General

The geography of Brexit

August 25, 2017

Taking a wider look at Brexit from a geography standpoint
Many explanations have been put forward to make sense of the UK’s decision to leave the European Union. Brexit has been cast as evidence of a divided nation, as another example of the rise of populism, and as the result of a protest by those left behind by globalisation and the ongoing effects of austerity.

Brexit has also been described as yet another symptom of an identity crisis and as the expression of anxieties rooted in Britain’s geopolitical decline, legacies of empire and long-standing apathy towards Europe.

For geographers, an appreciation of how Brexit saturates everyday life in different ways is crucial. It is important to understand why Brexit happened, just as it is important to anticipate what its future implications might be for the societies it will affect.

Equally, it is also necessary to consider how Brexit is already shaping everyday life, how it touches people and becomes personal in different ways. This understanding of the effects of geopolitics on a society is at the root of geographic knowledge.

The referendum was divisive. At a basic level, Brexit has drawn a line between ‘leavers’ and ‘remainers’, between the UK and the EU, and between different forms of citizenship and status both in the UK and beyond. In the aftermath of the vote, much was made of the apparent divisions between old and young, different regions, and different forms of class, while there was a much reported and significant spike in hate crime and incidents of violence.

Media reports of the intolerance and hate that surfaced took in a range of sites and forms – attacks in the street and on public transport, altercations at supermarket check-outs, bullying in school playgrounds, racist graffiti and assaults on cultural centres.

Less discussed are the other forms of division that have emerged after the referendum and which continue to shape how people relate to Brexit as the negotiations get under way. Family relations, neighbourly associations, and relationships in the workplace have all been affected.

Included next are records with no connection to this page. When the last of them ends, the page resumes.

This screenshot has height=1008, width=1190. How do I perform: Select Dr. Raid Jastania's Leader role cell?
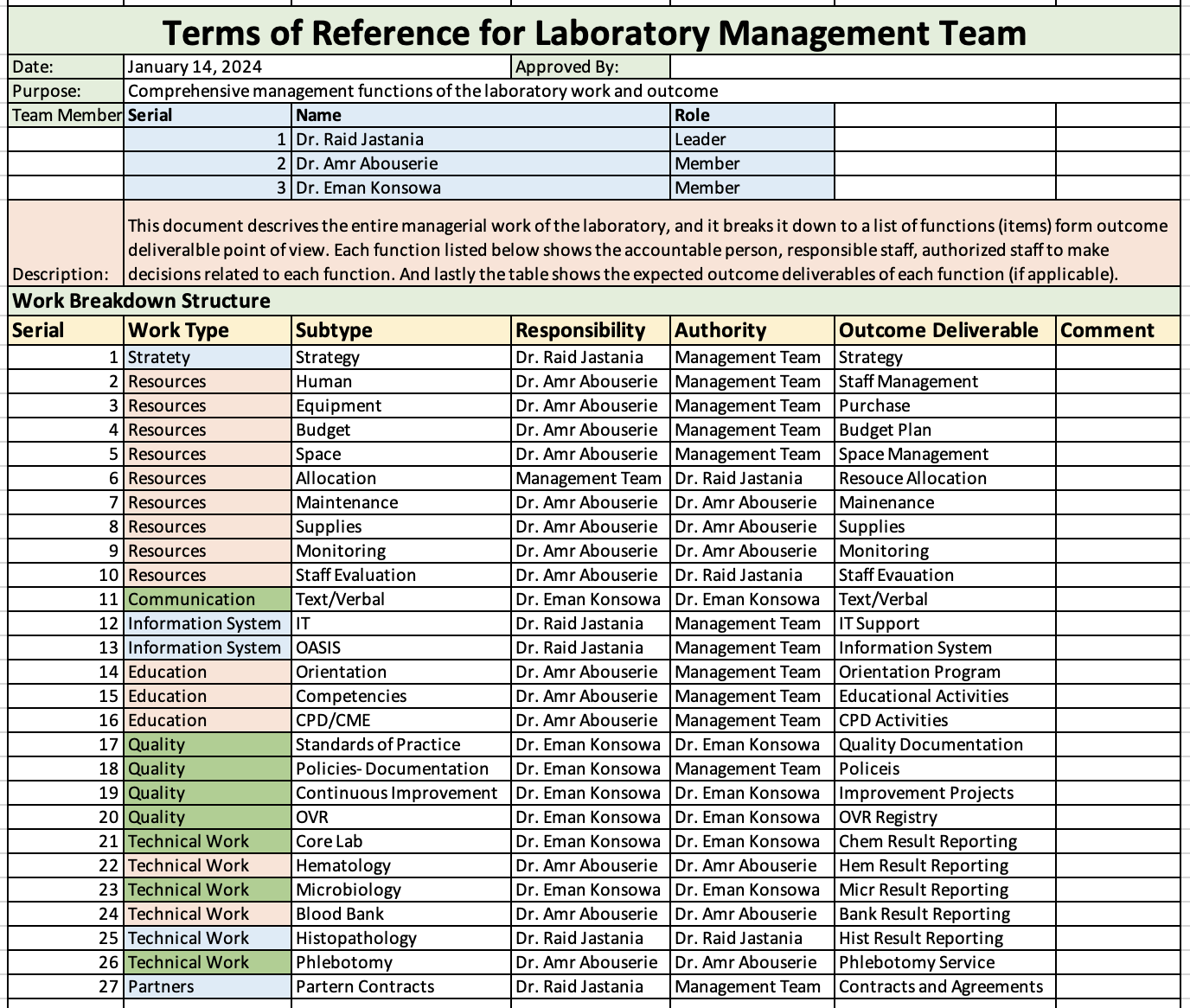click(751, 139)
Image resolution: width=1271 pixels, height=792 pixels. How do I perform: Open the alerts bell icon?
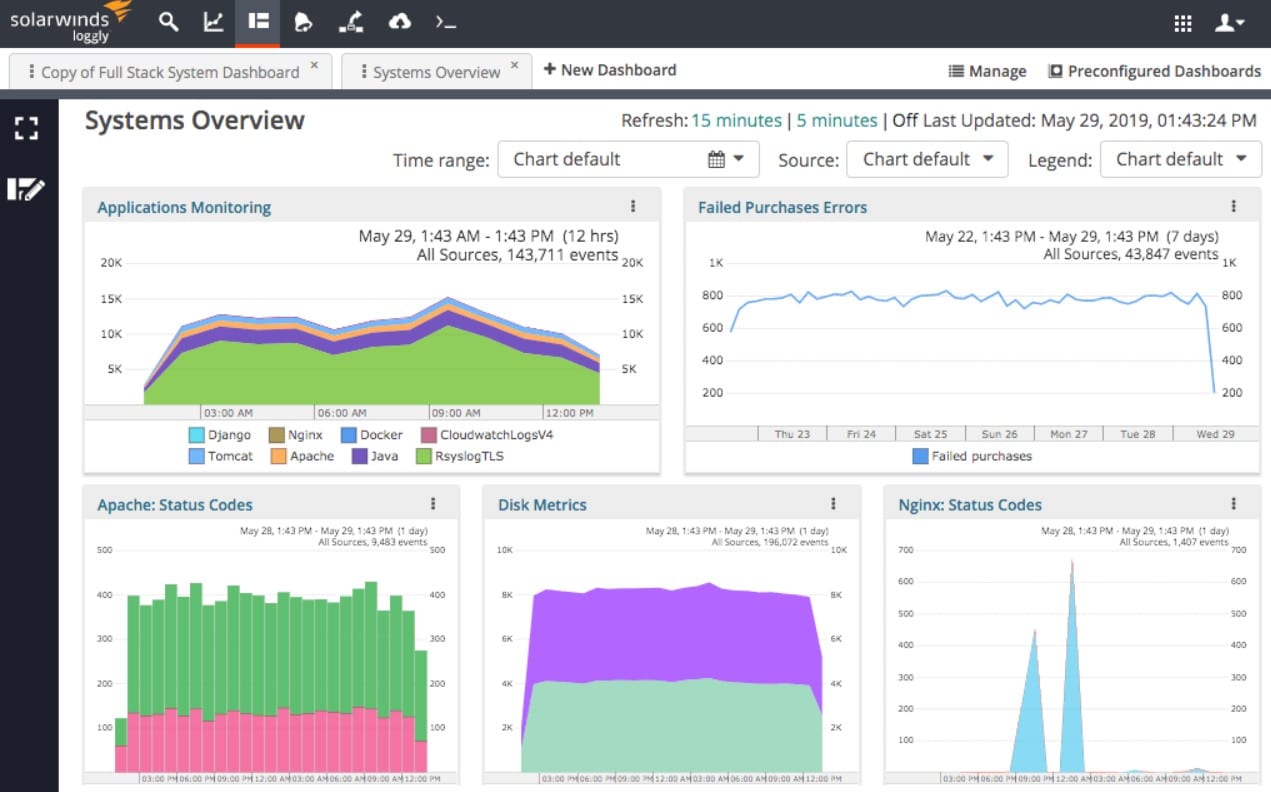point(304,22)
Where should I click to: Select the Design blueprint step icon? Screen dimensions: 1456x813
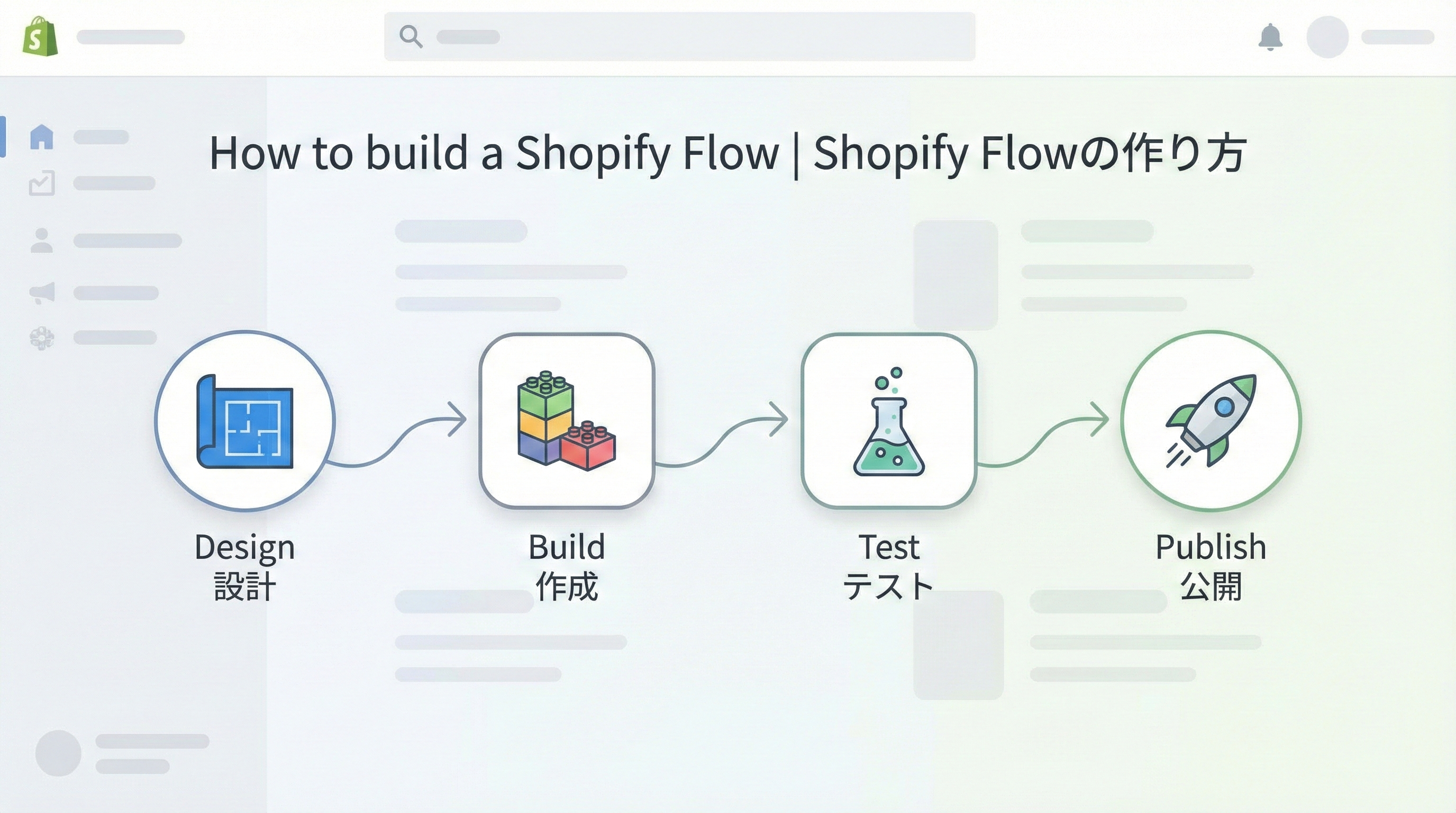click(x=245, y=421)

Friendships that have ended abruptly, spouses who won’t talk about the vote, and people who feel isolated at work because they voted differently to their colleagues are just some of the examples given of the ways in which Brexit has touched people personally.

The personal effects of Brexit are intensified as different predications, challenges and opportunities are discussed. Stories about the economy, trading relations, consumer costs, access to healthcare, the right to remain, and the freedom of movement, are combined with accounts of a crumbling NHS, new agricultural agreements, job centres, local markets, and failing industry.

Whatever the focus, these stories combine hopes for a better future with worries over an unsettled present and the potential for future losses. As stories circulate, Brexit continues to give rise to new forms of division and people have developed a variety of strategies to deal with ongoing tensions or, in some cases, to avoid them altogether.

At the same time new forms of solidarity and belonging have also emerged, presenting a far more complicated picture to analyse. What connects these accounts are the very ordinary spaces in which Brexit appears. While the conditions of Brexit are negotiated behind ‘closed doors’ – whether in courtrooms, offices of state, in Parliament or throughout the corridors of Brussels – Brexit also surfaces and shapes interactions in school sports-halls, at the dinner table, in the pub, at family weddings and during taxi rides to town.

This is a very different ‘Brexit geography’ to the kind that focuses on international relations, national borders and economic regions, but is one that is equally central to people’s experience of it as a political and geographical event.

Asking how people, groups and organisations relate to Brexit in everyday situations allows us to focus on the event of Brexit as it unfolds. There was, and still is, no consensus about what Britain’s post-Brexit future will look like and the stories that people tell about Brexit continue to be contradictory and divergent, taking on new meaning as Britain’s futures are anticipated, hoped for, ignored, denied or otherwise related to. It is in and through ordinary spaces and relationships that Brexit takes shape as a collection of attachments, emotions and ideas, and it is to these everyday spaces and relationships of Brexit that geographers are ideally placed to attend.